[CINÉMA] Antichrist

Après avoir perdu leur enfant (qui a sauté par la fenêtre alors que ses parents s’envoyaient en l’air), un homme et une femme voient leur mariage s’effondrer petit à petit. Et la femme devenir dépressive. Le mari veut alors l’aider à faire son deuil, et décide ainsi de l’emmener au bois d’Eden, pour que la thérapie fonctionne. Mais plus le temps passe, et plus sa femme sombre dans la folie, jusqu’à devenir carrément violente…

Je n’ai pas pour habitude de descendre un film gratuitement, alors je vais tenter de rester le plus objectif possible. Mais quand je vois ce genre de films, où tout est presque gratuit et donné, je ne sais plus quoi penser au final. Car si au début, Lars Von Trier sublime au maximum des scènes pas forcément belles à voir en temps normal, il s’abstient de le faire à la fin, et ne prend même pas de se montrer un tantinet pudique quant à la violence et au sexe (gratuits la plupart du temps, c’est clair et net) diffusés dans son Antichrist. Alors je sais bien que Von Trier a la réputation de faire du cinéma assez trash, et qu’il adore torturer ses héroïnes. Je sais également que le cinéma est un art où on est libre de laisser cours à son imagination, à ses idées, et d’exprimer ce qu’il y a au plus profond de soi, mais il y a des limites quand même ! On se serait donc bien passé de voir Charlotte Gainsbourg se couper le clitoris (et en gros plan, s’il vous plait). En outre, j’avais entendu dire que Von Trier était en pleine dépression au moment où il tournait son film. Or il est la preuve que l’être humain peut parfois être vraiment dérangé.

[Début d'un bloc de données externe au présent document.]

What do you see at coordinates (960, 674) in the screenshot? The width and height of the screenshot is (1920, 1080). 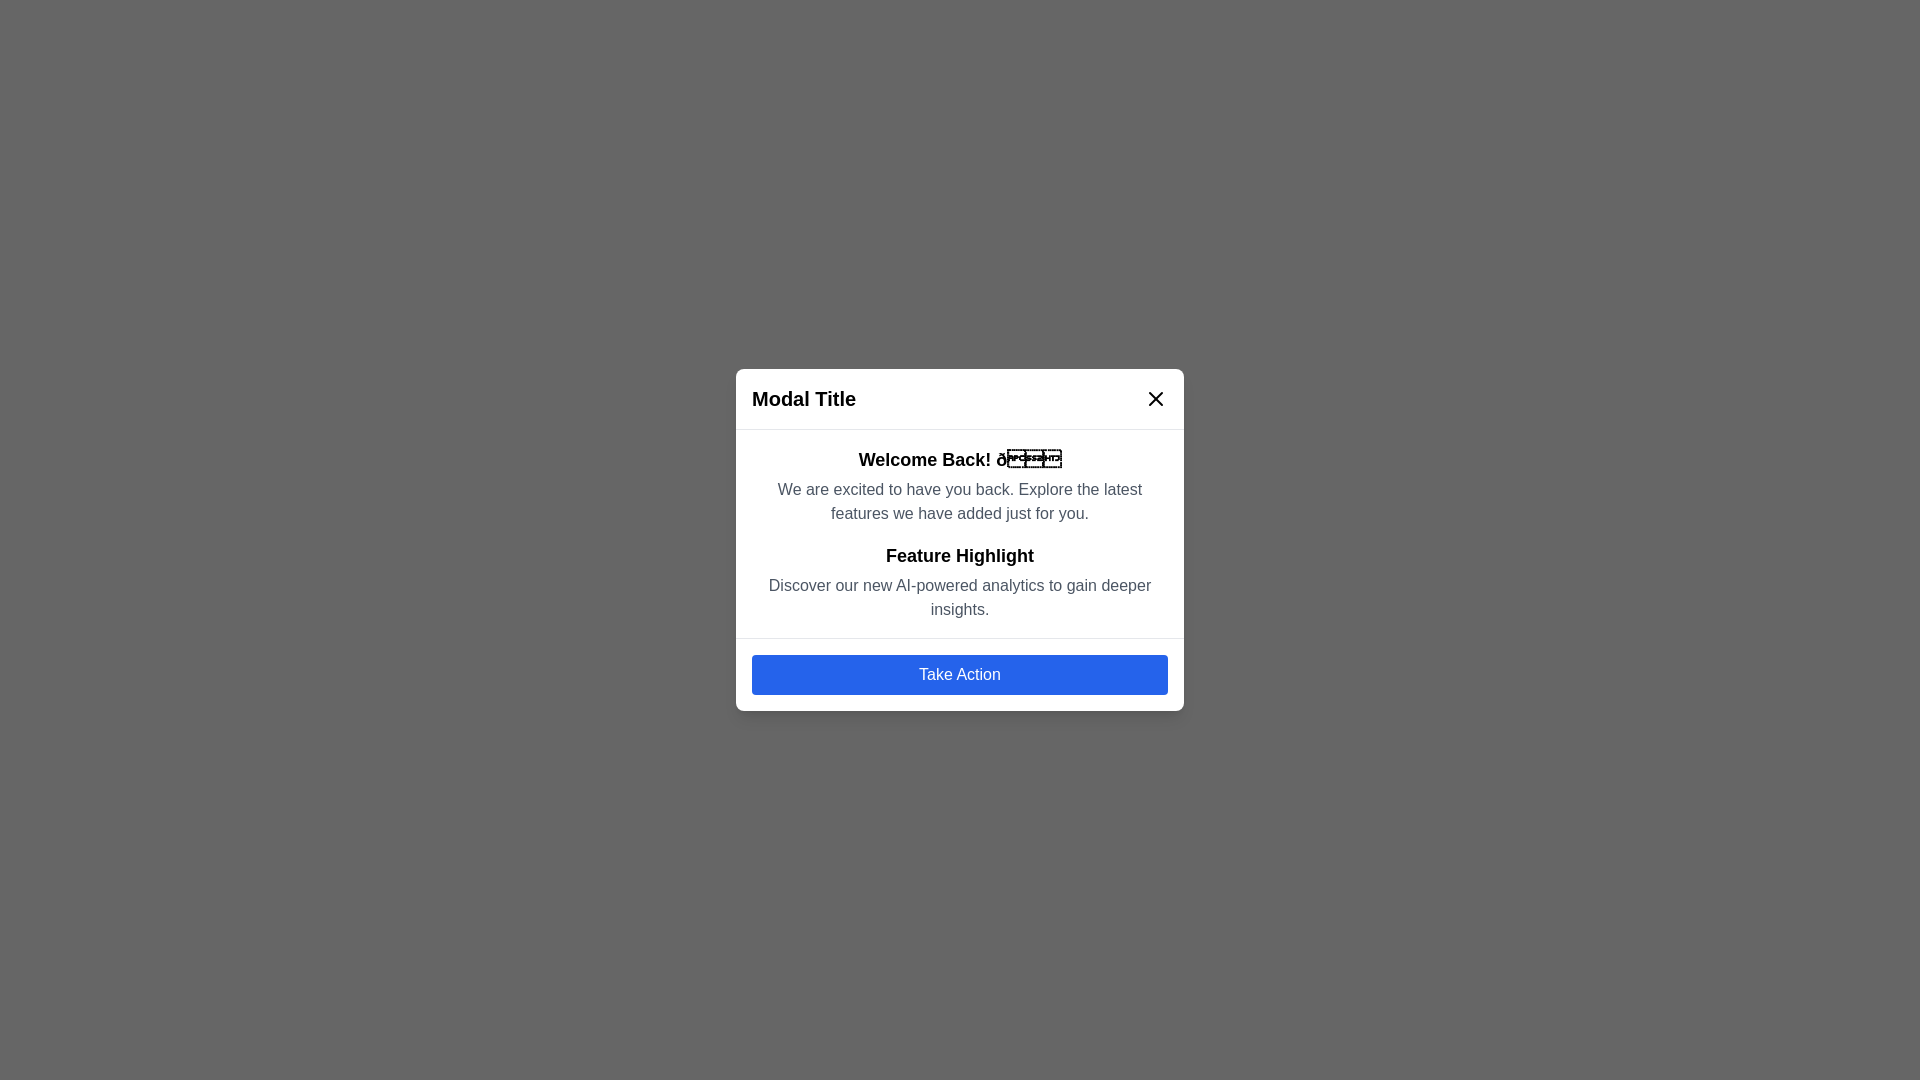 I see `the bright blue rectangular button labeled 'Take Action' located at the bottom of the modal dialogue box` at bounding box center [960, 674].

Parlons de Charlotte Gainsbourg. Je ne connais pas tellement l’actrice (j’ai juste eu un bref aperçu de sa carrière avec Prête-moi ta Main), j’adore la chanteuse cependant. Mais là, je ne comprends pas. Autant la première demi-heure, elle est convaincante, rendant ainsi son personnage très attachant, autant après, elle devient ridicule. Déjà à gueuler comme une furie pendant dix bonnes minutes (et sans que l’on comprenne pourquoi d’ailleurs) : Where are you, bastard? Ensuite à jouer les nymphomanes, sans qu’on ne comprenne toujours pas pourquoi. Enfin, à se trancher le clitoris. S’il faut qu’un acteur fasse ça pour obtenir la reconnaissance absolue, mais où va le monde ?

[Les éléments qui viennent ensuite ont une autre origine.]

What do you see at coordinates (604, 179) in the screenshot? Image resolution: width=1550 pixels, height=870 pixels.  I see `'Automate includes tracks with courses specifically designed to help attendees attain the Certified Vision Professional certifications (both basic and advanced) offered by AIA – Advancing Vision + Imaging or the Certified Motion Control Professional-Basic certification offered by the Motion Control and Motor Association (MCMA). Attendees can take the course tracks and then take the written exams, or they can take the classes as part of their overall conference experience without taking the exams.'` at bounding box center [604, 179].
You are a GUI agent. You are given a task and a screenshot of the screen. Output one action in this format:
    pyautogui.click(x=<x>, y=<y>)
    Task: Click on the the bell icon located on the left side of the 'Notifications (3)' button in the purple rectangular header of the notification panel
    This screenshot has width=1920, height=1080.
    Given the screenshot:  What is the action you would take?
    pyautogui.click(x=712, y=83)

Il y a tout de même un point positif : l’image, tantôt sublimée, tantôt déformée, une jolie manière donc de retranscrire les émotions des personnages. Le prologue est assez bien fait de ce côté-là, même si je trouve maladroit le ralenti montrant l’enfant se défenestrant. La scène où la biche met bas est également très belle, esthétiquement parlant. Le reste n’est qu’une suite illogique et incompréhensible de scènes gores ou crues, gratuites et malvenues, qui se succèdent tant bien que mal. Tout ça juste parce que monsieur Von Trier voulait publiquement choquer. En un mot : pathétique ! Comme son film, Antichrist, preuve que le cinéma d’aujourd’hui n’a plus de limite désormais.